Chinese state media has announced that china has begun to develop a spacecraft that will take as many as six astronauts to the moon. While China has an extensive robotic lunar exploration program and has hinted at plans to land people on the lunar surface, the announcement is the first time it has been specific as to spacecraft development. The Chinese offered no time frame, but clearly, the announcement is in response to news of both NASA and commercial companies aiming for a return to the moon.
China has already placed two spacecraft in lunar orbit and landed another on the lunar surface in December 2013.
The next lunar mission, the Chang’e 5, will land on the moon toward the end of 2017 and is expected to return a rock and soil sample. Another lunar landing mission is planned to land on the far side of the moon, the first ever to have done so.
China’s crewed space program is focused on building a space station. However, the country has touted the moon as key to the economic development of the most populous nation on Earth. The Chinese have mentioned mining helium three from the moon to provide fuel for clean burning fusion power plants. Access to lunar water would position China as a major space power, enabling deep space missions to Mars and beyond by using the moon as a refueling stop.
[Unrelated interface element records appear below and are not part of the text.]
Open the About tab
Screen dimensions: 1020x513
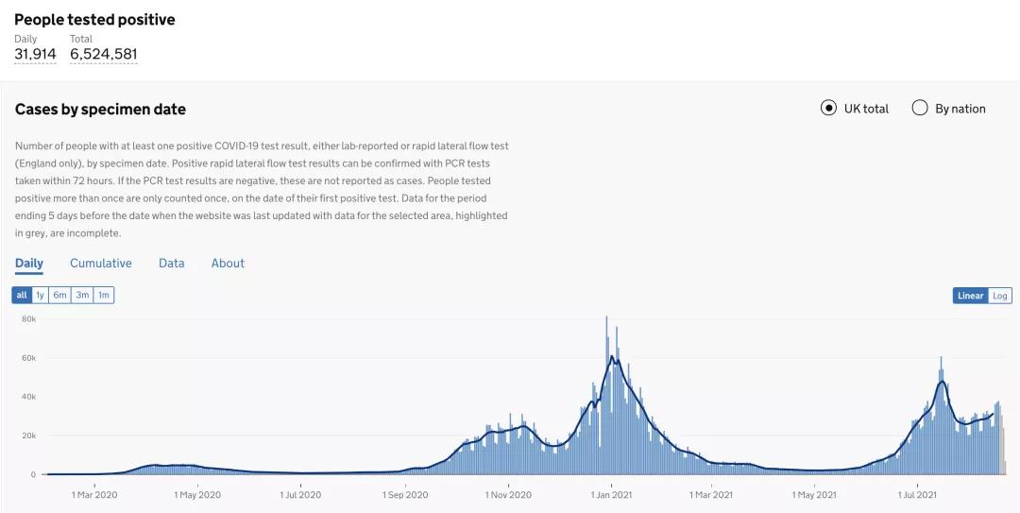(x=228, y=264)

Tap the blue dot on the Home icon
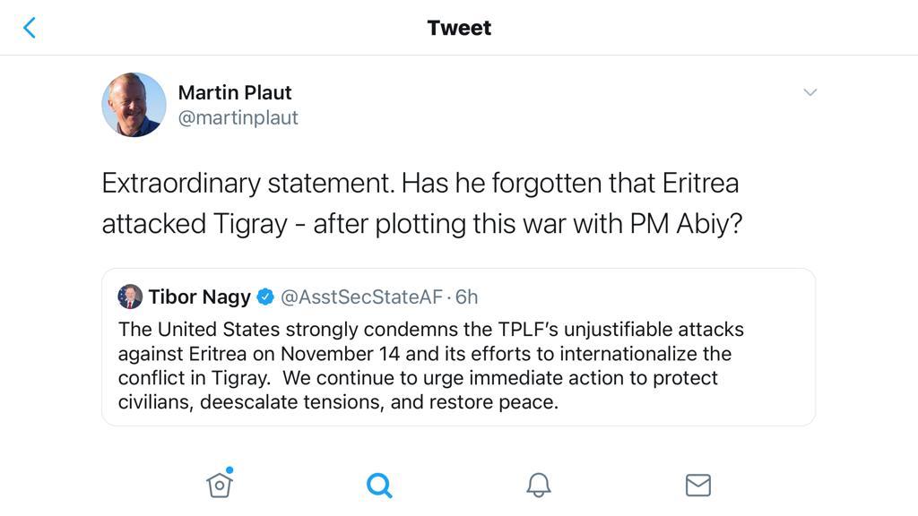point(230,469)
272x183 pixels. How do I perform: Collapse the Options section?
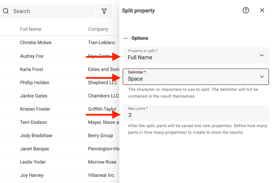tap(125, 38)
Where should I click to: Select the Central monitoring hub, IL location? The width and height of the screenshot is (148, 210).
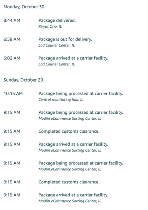(x=61, y=99)
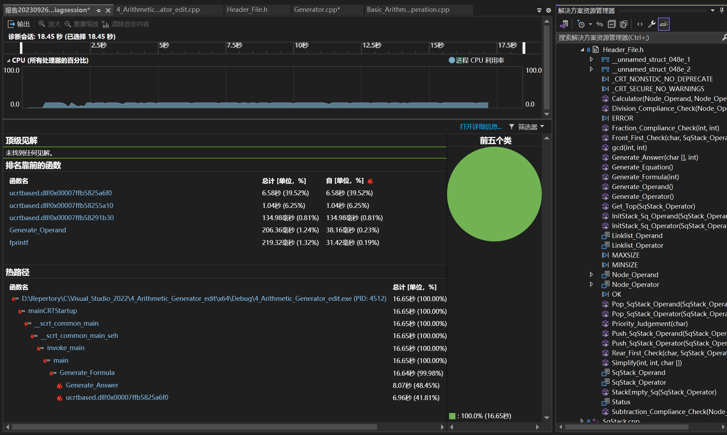Click Reset zoom (重置缩放) icon

(x=68, y=24)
China’s announcement along with interest expressed by the Trump administration and commercial companies such as SpaceX in the moon sets up the possibility of an expanded space race on more of an international basis, similar to the Apollo race to the moon in the 1960s.
Indeed if China lands on the moon before the United States it will acquire incalculable national prestige, If it is the first to develop the moon economically, it will be in the position to supplant the United States as the dominant superpower on Earth, with all that implies.
The prospect of a new space race ought to inject vigor into various efforts to return to the moon. The stakes could be the determination of who owns the future.